DESCRIPTION OF THE PREFERRED EMBODIMENTS FIG. 3 is a side sectional view of an embodiment of the present invention, in which the melt 1 is formed near the mouth of the crucible 4.
4 is a configuration including a reinforcing member 29 having four outlets 30. More specifically, FIG. 4 shows a structure in which the reinforcing member 29 is inserted in the crucible 4 having a three-layer structure and is viewed from the mouth side of the crucible 4. It is an example of a side view when the reinforcing member 29 has an outlet 30 that opens downward.
With the configuration including 9, it is possible to prevent the phenomenon that the central crucible is settled by being heated to an extremely high temperature and that many cracks are caused by vertical stress strain due to its own weight.
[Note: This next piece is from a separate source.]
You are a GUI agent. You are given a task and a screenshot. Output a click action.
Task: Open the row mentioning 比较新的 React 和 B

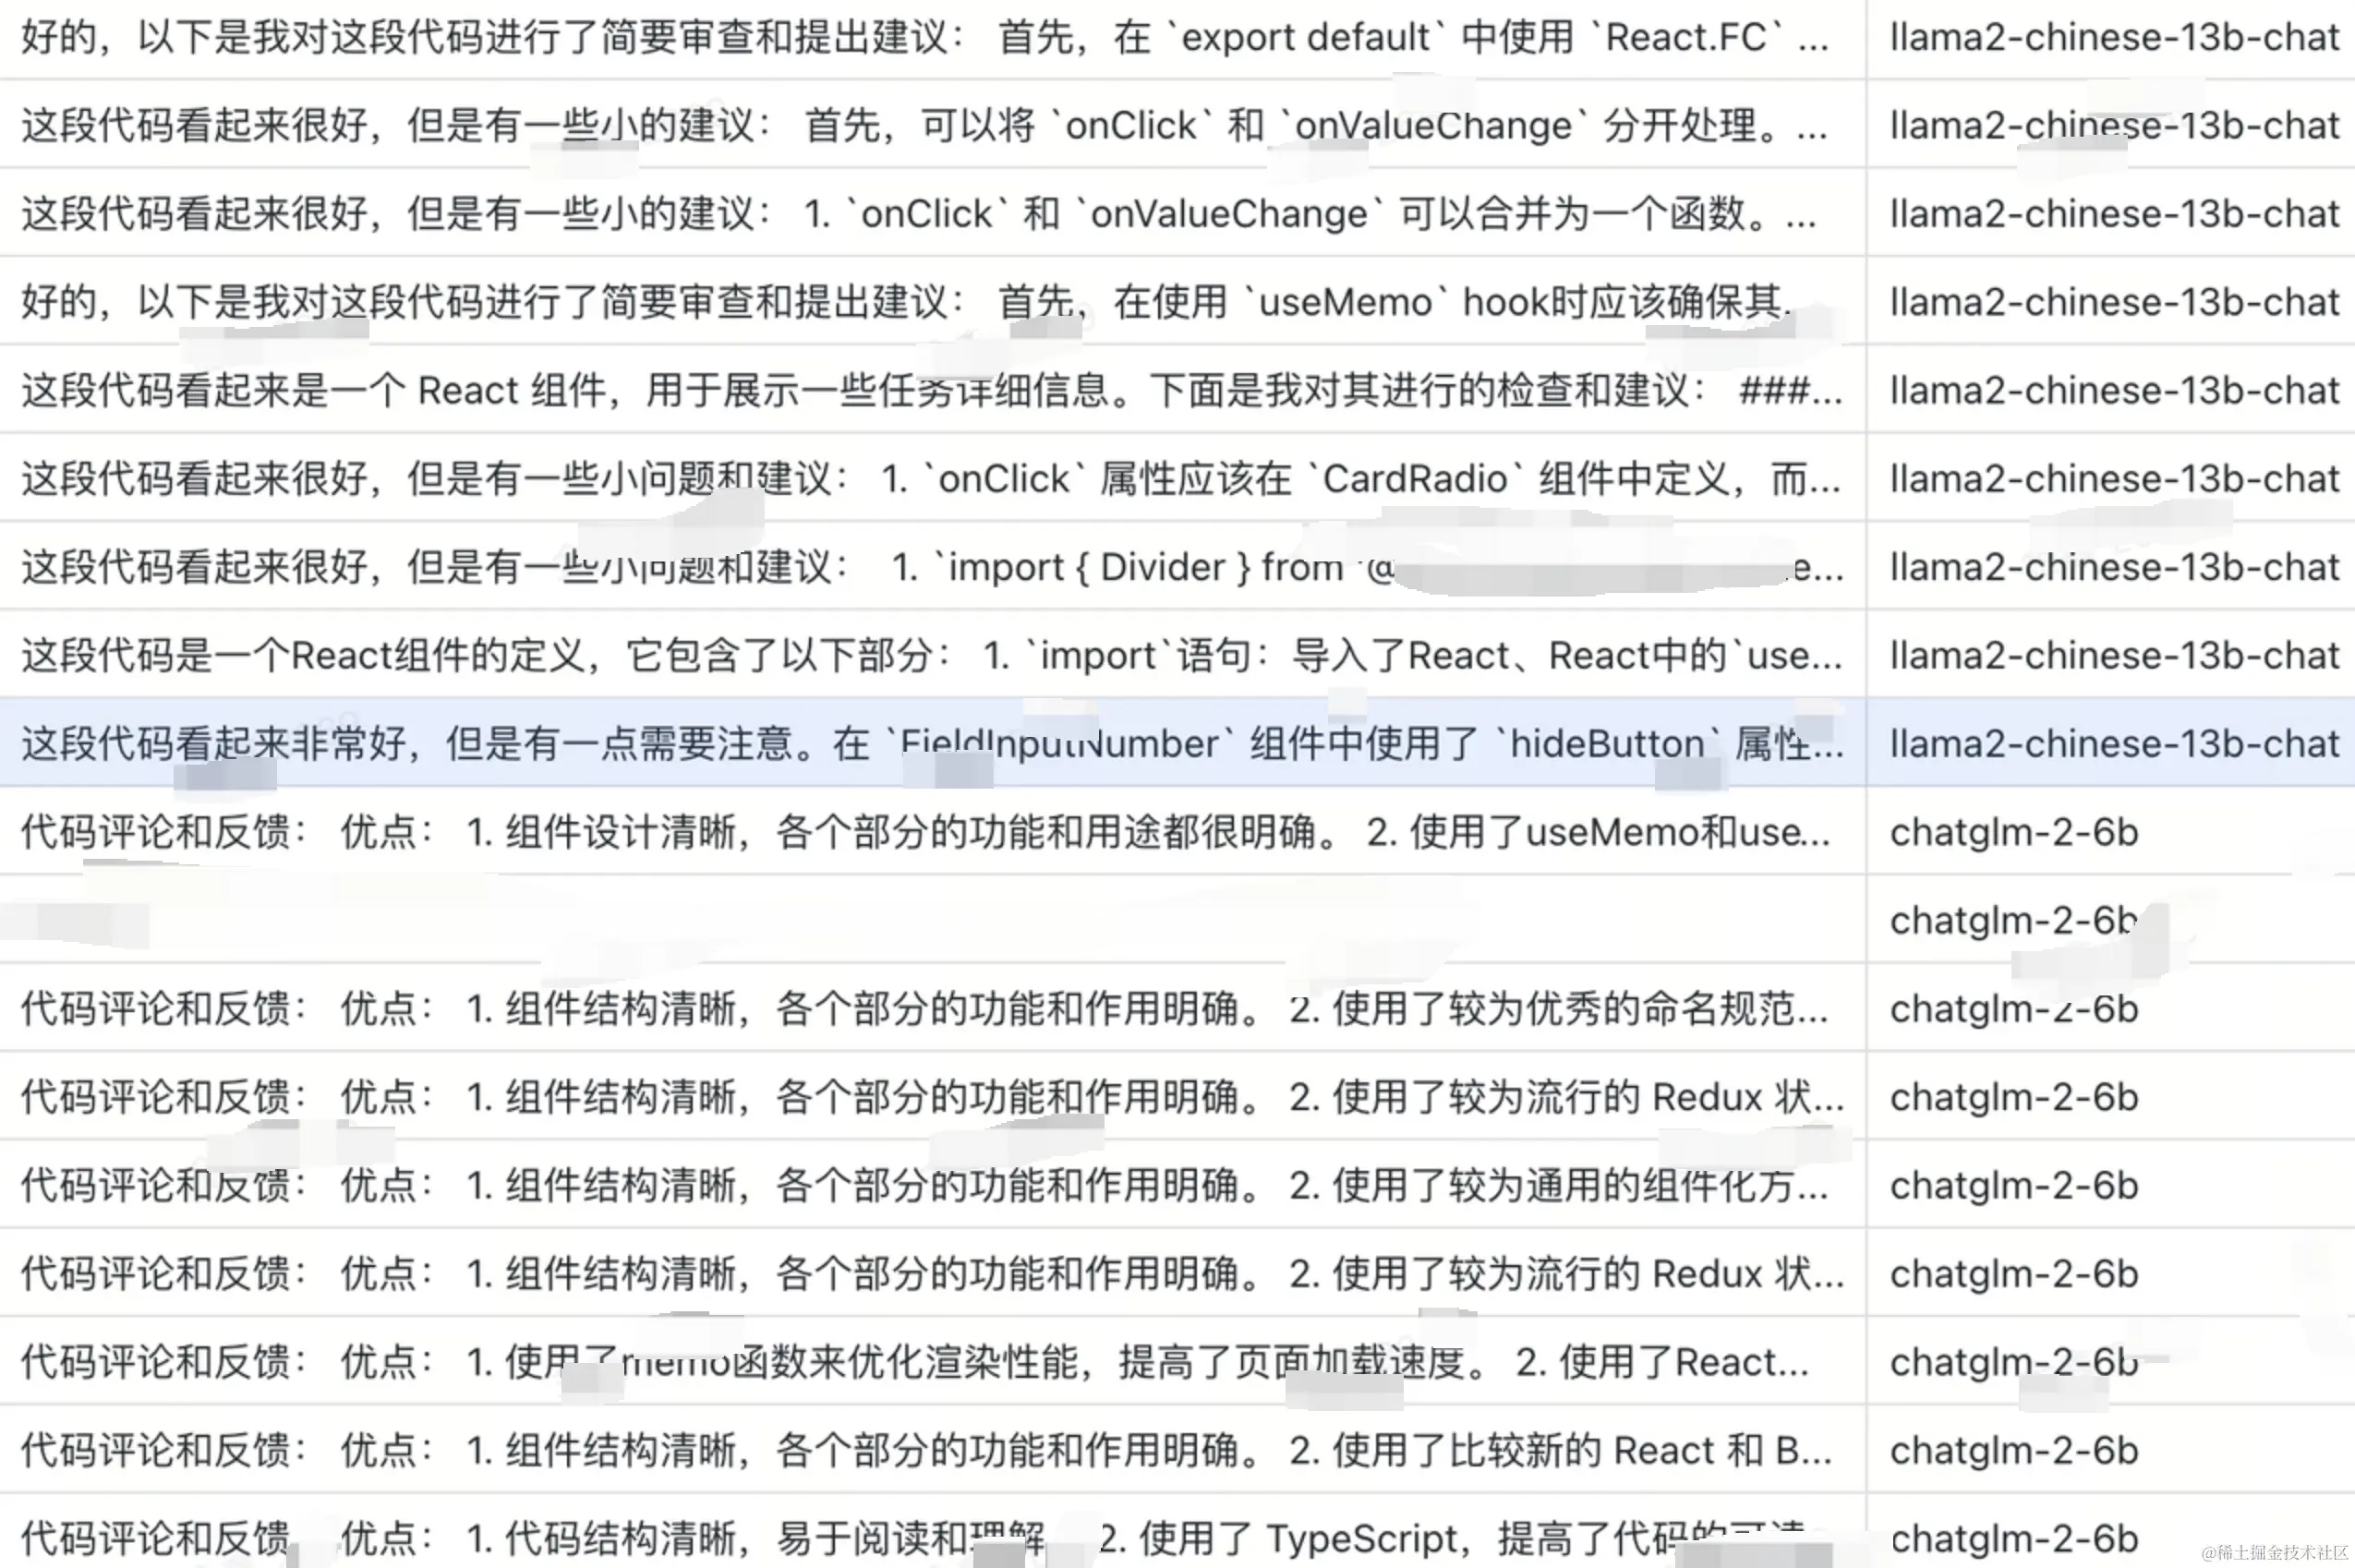coord(925,1450)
By providing the reinforcing member 29 on the mouth side of the crucible 4,
It was found that the heat from the burner section 3 is less likely to escape from the inside of the crucible 4 and the heat stays, so that the thermal efficiency is improved and the fuel efficiency is significantly improved.

The present invention is not limited to the apparatus for melting ash of industrial waste, and can be applied to any melting furnace using a crucible.

[0021]

According to the present invention, in a melting furnace using a crucible, by adopting a structure in which a reinforcing member 29 having an outlet 30 is provided near the mouth of the crucible 4, the crucible that has been a problem in the past is subject to settling. Deformation due to
The phenomenon that many cracks are generated due to stress strain in the vertical direction due to its own weight is eliminated, and by providing the reinforcing member 29 on the mouth side of the crucible 4, it becomes difficult for heat from the burner portion 3 to escape from the inside of the crucible 4, Since heat easily accumulates, the thermal efficiency is improved, and the fuel consumption is significantly improved, which is an unexpected effect.

[Brief description of drawings]

FIG. 1 is a side sectional view showing an embodiment of a conventional method.

FIG. 2 is a side sectional view showing another embodiment of the conventional method.

FIG. 3 shows a reinforcing member 2 near the mouth of the crucible 4 according to the present invention.
FIG. 9 is a side sectional view showing an example when 9 is provided.

FIG. 4 is a side view showing an example of the vicinity of the reinforcing member 29 when viewed from the mouth side of the crucible 4 according to the present invention.

[Explanation of symbols]

1 furnace body 2 lid 3
Burner section 4 Crucible 5 Ash input port 6
Crucible protruding rod 7 Temperature sensor 8 First heat-resistant layer 9
Second heat-resistant layer 10 Third heat-resistant layer 11 Fluid sand 1
2 Iron crust 13 Discharge port 14 Melt 1
5 Water 16 Wall 17 Protrusion 1
8 Drop position 19 Sticking prevention material 20 First heat-resistant layer 2
1 1st heat insulation layer 22 2nd heat resistance layer 23 2nd heat insulation layer 2
4 First crucible 25 Backup sand 26 Second crucible 2
7 Auxiliary burner 28 Hot water leak sensor 29 Reinforcement member 3
0 Outlet

Claims (4)

[Claims] 1. A melting apparatus using a crucible, wherein a reinforcing member 29 having an outlet 30 is provided near the opening of the crucible 4. 2. The ash according to claim 1, characterized in that a rectangular cutout portion is provided below the standing disk-shaped reinforcing member 29, and the cutout portion forms the outflow port 30. Melting device. 3. A furnace comprising a furnace body 1 having a discharge port 13 and an ash charging port 5 and a lid 2 provided with a burner 3,
The innermost layer of the furnace body has a replaceable crucible 4, the opening of the crucible 4 is directed toward the lid side having the burner, and the ash is melted, and the melt 14 is discharged from the discharge port 13 by the action of gravity. The ash melting apparatus according to claim 1, wherein 4. The ash melting apparatus according to claim 1, wherein the lids 2 are provided at two places on both the left and right sides.